Что нужно сделать:
A. Ответьте по отрывку о романе «1984» на три вопроса:
(i) Где Уинстон Смит купил стеклянный сувенир?
(ii) После кого роман Оруэлла стал возможен в большей мере, чем после современных ему диктаторов?
(iii) Чем прежде всего является двоемыслие?
B. Выведите без изменений фрагмент отрывка о романе «1984» от слов «Человек, разумеется, мыслит.» до слов «опасности чужим телом.».
***** Выбранный фрагмент *****
Но дело не в политико-географических привязках. «1984» – это роман о всегдашней двойственности человеческой души и о двойственных функциях общества. Роман Оруэлла стал возможен не столько после и вследствие современных ему диктаторов (Гитлера, Сталина и помельче), сколько после Маркса и Фрейда. Человек не может выжить без общества, он общественное существо, еще более общественное, чем термит и муравей, чем птичка ткачик или обезьяна павиан. Но, в отличие от термита и павиана, человек страдает от своей общественной природы. Общество давит его, ломает и крутит его душу. Но и душа человека – это не просто несчастный и хрупкий цветок, застывший в стеклянном сувенире, который Уинстон Смит купил в антикварной лавке. Который хрустнул под каблуком агента «полиции мысли». Душа человека – это не только нежное прошлое и туманное будущее, это еще и алчное «здесь и сейчас», это постоянное страстное желание убивать и быть убитым, лгать и быть обманутым, давить человеческое лицо сапогом и самому оказываться в таком положении, вылизывая гвозди на подметках палача. Общество жестко и непреклонно формирует человека по своим шаблонам; но эти шаблоны (коварно? легкомысленно?) выточил сам человек.

Человек, разумеется, мыслит. Но не так, как думали великие мыслители прошлого. Логика столь же двойственна, а то и многомерна, как эмоциональное переживание. Игра смыслами (мир – это война; свобода – это рабство) столь обаятельна именно потому, что отражает двоякость любого чувства. Двоемыслие – это прежде всего двоечувствие, диалектика любви и смерти, жертвенности и желания заслониться от опасности чужим телом.
***** Выборка данных *****
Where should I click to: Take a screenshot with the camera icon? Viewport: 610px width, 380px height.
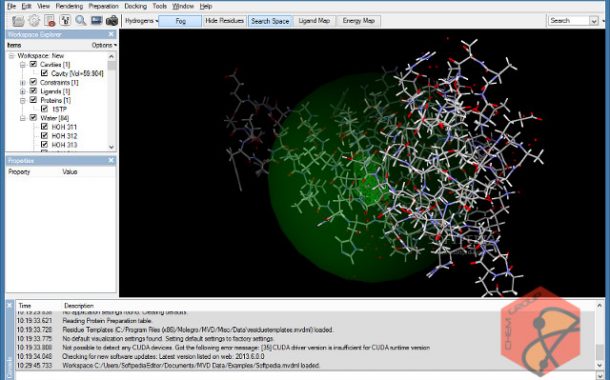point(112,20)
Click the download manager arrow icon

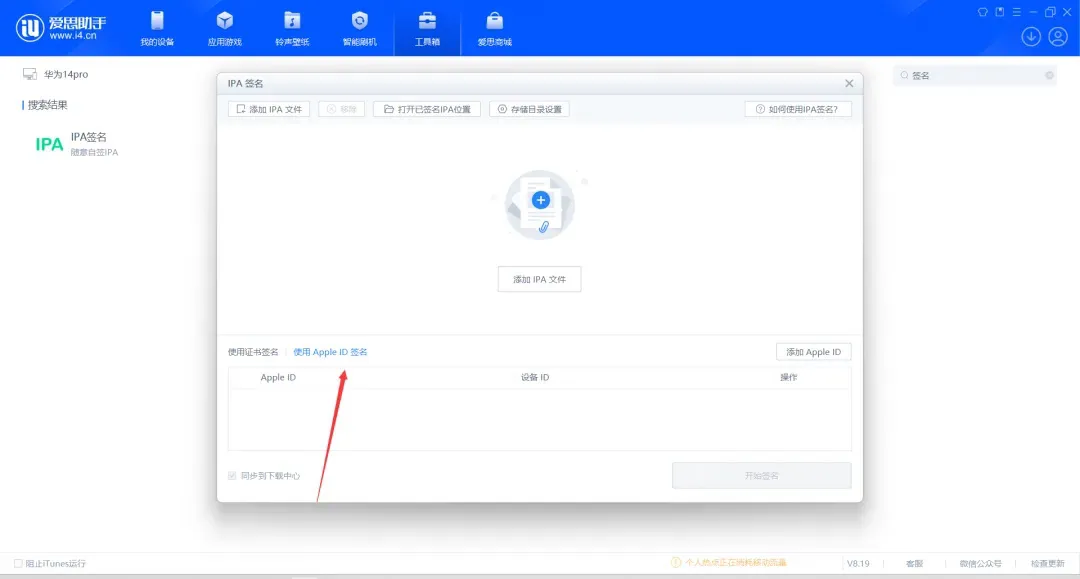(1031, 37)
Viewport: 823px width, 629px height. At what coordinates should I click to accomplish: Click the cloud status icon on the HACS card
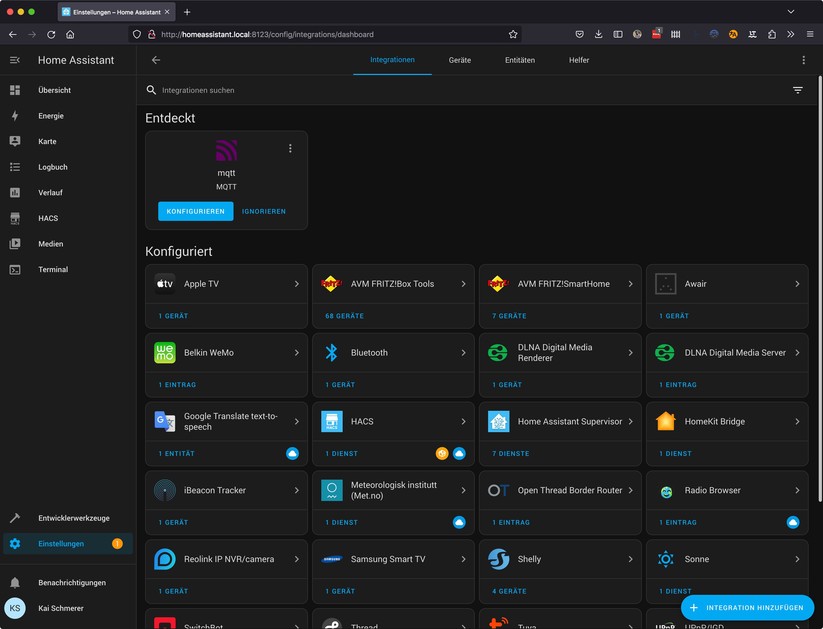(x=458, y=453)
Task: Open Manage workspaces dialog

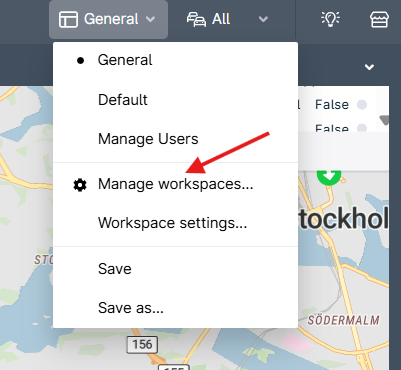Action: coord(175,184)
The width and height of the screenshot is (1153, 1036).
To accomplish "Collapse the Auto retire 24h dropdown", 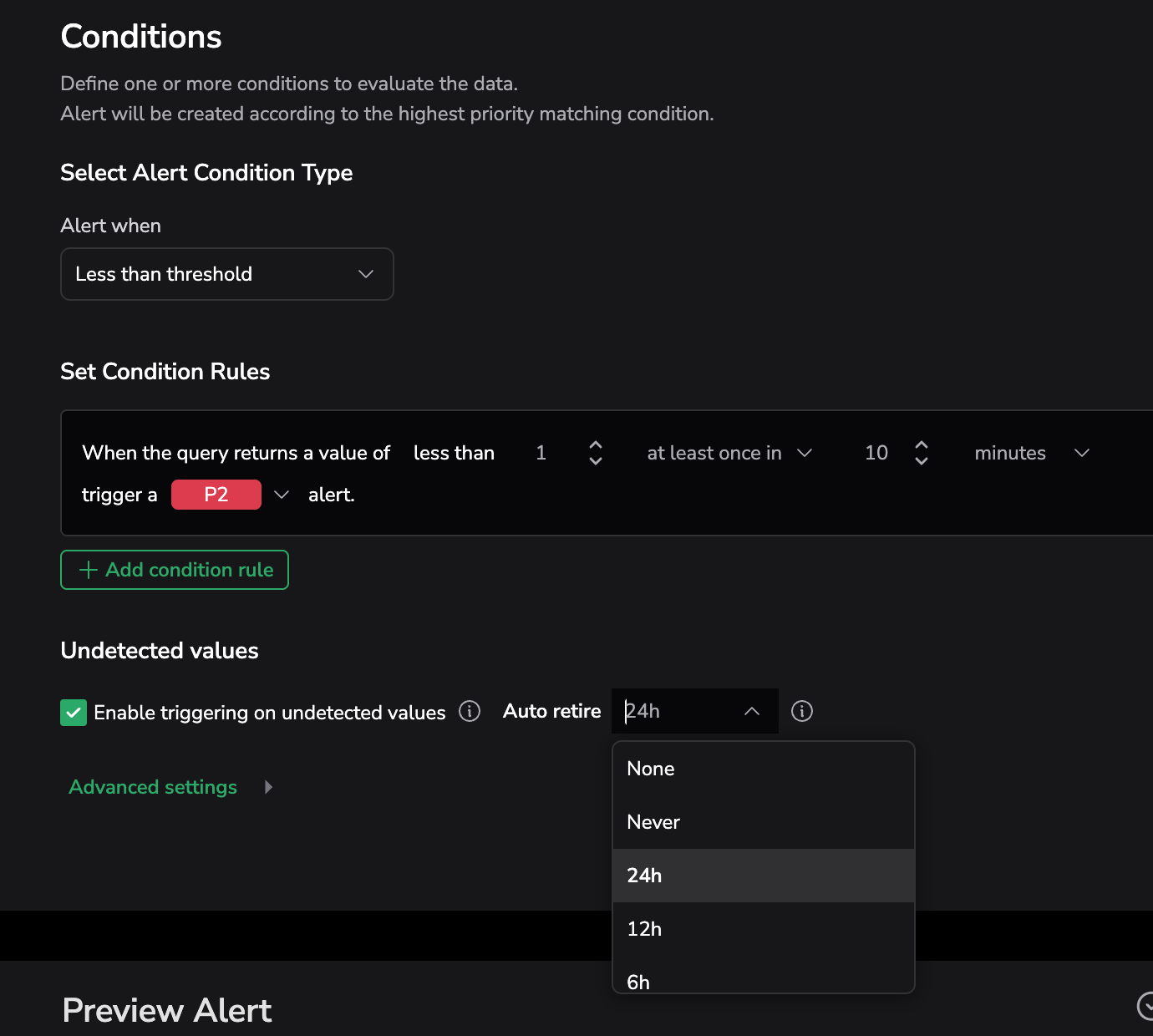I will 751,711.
*****
***** Выборка данных *****
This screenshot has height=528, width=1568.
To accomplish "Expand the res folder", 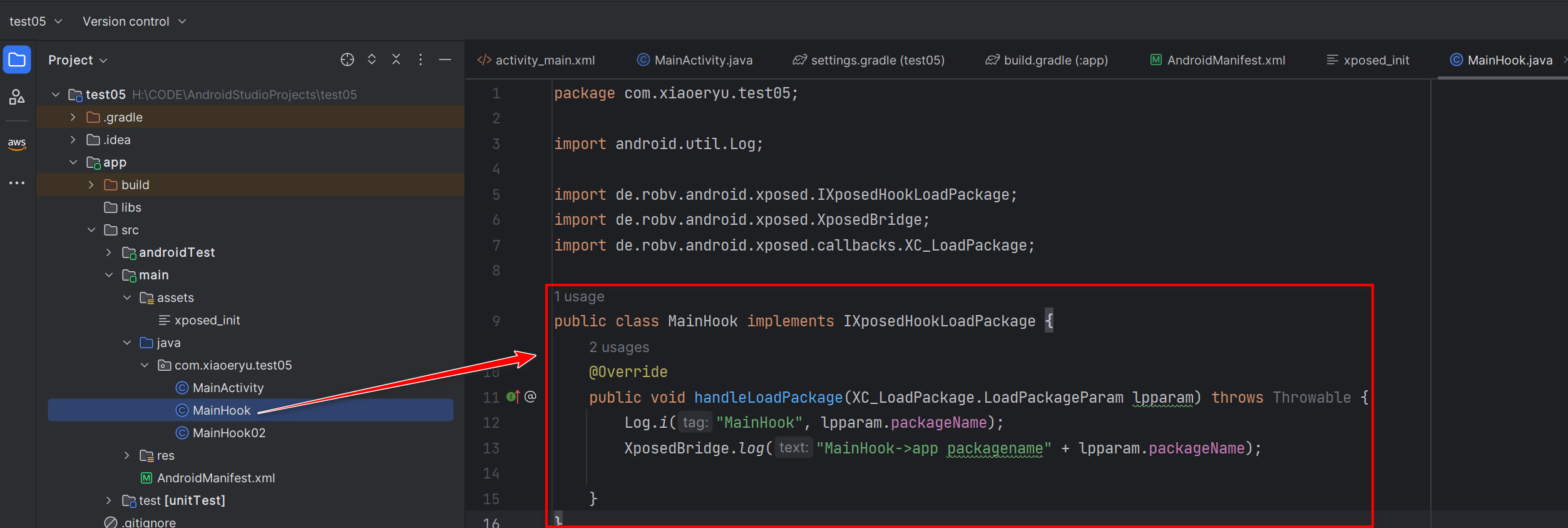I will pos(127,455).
*****
***** Выборка данных *****
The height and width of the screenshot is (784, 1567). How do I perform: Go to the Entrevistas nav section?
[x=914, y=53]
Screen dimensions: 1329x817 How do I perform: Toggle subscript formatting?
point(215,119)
*****
Решения задач:
A.
(i) В антикварной лавке.
(ii) После Маркса и Фрейда.
(iii) Двоечувствием: диалектикой любви и смерти, жертвенности и желания заслониться от опасности чужим телом.

B.
Человек, разумеется, мыслит. Но не так, как думали великие мыслители прошлого. Логика столь же двойственна, а то и многомерна, как эмоциональное переживание. Игра смыслами (мир – это война; свобода – это рабство) столь обаятельна именно потому, что отражает двоякость любого чувства. Двоемыслие – это прежде всего двоечувствие, диалектика любви и смерти, жертвенности и желания заслониться от опасности чужим телом.